Like that circle of life Elton John sang about, gadgets have a natural cycle about them.

Some stand the test of time, like the basic design for personal computers and laptops. Then you have short-lived entries such as the Discman, victims of a new, disruptive technology that ushers in the next wave of innovation.

For a while, it looked like E Ink readers were poised to be in the latter category. After a hot start that saw the market flooded with entries from manufacturers big and small, the culling of e-readers came hard and swift once tablets usurped the devices. With companies such as Sony tapping out, the e-reader market saw huge contraction — except for one key player that is.

With the exception of a couple of alternatives that continue to fight the good fight, Amazon’s Kindle line remains the fittest survivor in the Darwinian e-reader ecosystem.

In addition to introducing different entries such as the Kindle Paperwhite, Amazon also likes to regularly refresh its entry-level E Ink reader every couple or so years. The latest comes in the form of the 2016 Kindle, which adds some new features to the mix.

At the top of the list is a new form factor. This Kindle comes with less weight and a slimmer profile than the previous model it replaces, making it a smidgen more portable. At just 5.7 ounces, the new Kindle is lighter than the Voyage and Paperwhite, though it’s still a tad heavier than the top-of-the-line Oasis. For folks who want color alternatives, the 2016 Kindle is also available in white besides the regular charcoal black color.

Another nice addition is the inclusion of the VoiceView screen reader via the Kindle’s built-in Bluetooth support. This opens up many of the reader’s features to visually impaired users straight out of the box without requiring any extra adapters. For fans of accessibility, this is a worthy addition.

Other new functions include the ability to use e-mail to export your notes as well as your highlights via PDF or even a simple file that can be opened with a spreadsheet app. You also can choose between English and Chinese for Word Wise hints when using the device’s dictionary function. The e-reader comes with the new personalized home screen interface that Amazon released earlier in 2016 as well.

As far as lasting power, Amazon continues to tout a battery life of four weeks based on its magic equation of half an hour of reading per day. In short, it’s about 14 hours. Charging the device to full power from empty takes about four hours, which isn’t super fast but at least doesn’t require you to leave it plugged overnight.
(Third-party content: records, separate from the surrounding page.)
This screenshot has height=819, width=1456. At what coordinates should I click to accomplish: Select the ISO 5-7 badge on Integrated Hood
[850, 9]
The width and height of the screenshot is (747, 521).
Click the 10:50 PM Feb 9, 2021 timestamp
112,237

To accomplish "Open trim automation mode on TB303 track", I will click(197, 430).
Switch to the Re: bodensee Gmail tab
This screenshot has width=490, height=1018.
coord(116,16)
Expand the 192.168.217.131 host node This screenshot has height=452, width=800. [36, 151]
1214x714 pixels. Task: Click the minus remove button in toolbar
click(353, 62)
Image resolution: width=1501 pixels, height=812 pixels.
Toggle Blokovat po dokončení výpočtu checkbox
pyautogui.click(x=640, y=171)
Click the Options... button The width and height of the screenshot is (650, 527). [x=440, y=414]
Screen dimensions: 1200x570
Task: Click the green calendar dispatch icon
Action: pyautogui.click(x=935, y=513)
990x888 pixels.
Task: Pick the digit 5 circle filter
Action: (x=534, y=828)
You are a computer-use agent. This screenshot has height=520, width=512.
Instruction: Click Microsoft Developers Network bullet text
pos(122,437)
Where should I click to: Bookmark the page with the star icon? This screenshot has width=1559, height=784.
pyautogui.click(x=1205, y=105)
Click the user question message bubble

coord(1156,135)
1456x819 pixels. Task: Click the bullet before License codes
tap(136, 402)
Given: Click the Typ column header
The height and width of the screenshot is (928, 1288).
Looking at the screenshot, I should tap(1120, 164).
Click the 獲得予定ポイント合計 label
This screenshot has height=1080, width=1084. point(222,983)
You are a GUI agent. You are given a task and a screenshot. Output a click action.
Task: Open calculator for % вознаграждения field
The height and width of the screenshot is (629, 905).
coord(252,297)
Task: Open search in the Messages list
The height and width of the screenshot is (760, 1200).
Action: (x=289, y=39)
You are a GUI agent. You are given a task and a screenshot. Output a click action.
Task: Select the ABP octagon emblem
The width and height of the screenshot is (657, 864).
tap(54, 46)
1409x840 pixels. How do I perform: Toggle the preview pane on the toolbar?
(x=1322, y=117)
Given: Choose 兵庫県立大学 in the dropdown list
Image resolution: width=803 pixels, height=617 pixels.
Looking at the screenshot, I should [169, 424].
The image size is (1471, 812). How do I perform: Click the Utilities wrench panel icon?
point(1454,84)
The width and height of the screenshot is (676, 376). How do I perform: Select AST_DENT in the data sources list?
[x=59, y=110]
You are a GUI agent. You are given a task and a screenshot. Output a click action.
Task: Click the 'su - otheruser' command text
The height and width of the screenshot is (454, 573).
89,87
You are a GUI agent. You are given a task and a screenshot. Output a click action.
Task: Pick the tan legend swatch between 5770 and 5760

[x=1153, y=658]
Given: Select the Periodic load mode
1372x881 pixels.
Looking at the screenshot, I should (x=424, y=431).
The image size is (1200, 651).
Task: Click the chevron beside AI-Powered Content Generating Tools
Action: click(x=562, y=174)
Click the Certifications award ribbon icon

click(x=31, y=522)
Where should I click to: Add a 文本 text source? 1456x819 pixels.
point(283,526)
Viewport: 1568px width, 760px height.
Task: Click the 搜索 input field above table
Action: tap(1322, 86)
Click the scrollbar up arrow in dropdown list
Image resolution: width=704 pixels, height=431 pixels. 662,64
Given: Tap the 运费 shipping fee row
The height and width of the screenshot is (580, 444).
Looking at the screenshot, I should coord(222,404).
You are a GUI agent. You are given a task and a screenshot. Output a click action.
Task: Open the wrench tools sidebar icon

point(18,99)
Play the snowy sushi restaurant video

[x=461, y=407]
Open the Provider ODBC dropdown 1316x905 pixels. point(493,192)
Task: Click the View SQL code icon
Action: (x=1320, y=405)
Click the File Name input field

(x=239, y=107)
Pricing remains the same at $99.99, though folks who don’t mind ads can drop the price down to $79.99 with special offers. Although the lack of a price drop might disappoint some folks, it continues to be the most affordable in Amazon’s stable, with the next low-cost option being the Kindle Paperwhite, which costs $119.99 with special offers or advertising. The lower price, however, comes with, well, a price. On the plus side, the 2016 Kindle continues to feature a touchscreen, which is a plus. Storage is also comparable to other Kindle devices with 4 gigabytes of internal storage.

At the same time, it is also missing features that are available in other current Kindle models. Most glaring is the lack of backlighting. With the absence of a built-in light, you won’t be able to read in dark places unless you have an external light source of your own. Resolution is also lower at only 167 points per inch. In contrast, every other Kindle in the current line such as the Paperwhite, Voyage, and Oasis feature a display with 300 points per inch of resolution.

Connectivity options also are limited to Wi-Fi and the 2016 Kindle does not have the 3G connection other Kindle devices have. For users who want to bring their reader to the beach or pool, this model does not come with the same water-resistant capabilities seen in the Barnes & Noble Nook Glowlight Plus or the Kobo Aura H2O. The 2016 Kindle also does not have a headphone slot if you want it to double as a listening device.

While the new Kindle continues the trend of not supporting file formats such as EPUB, it still has what’s arguably the best store and e-book ecosystem out there. Folks who don’t like being locked into Amazon’s proprietary format will still be better off with alternatives like a Kobo or Nook. If you’re used to Amazon’s online system, however, the 2016 Kindle is a solid, affordable option.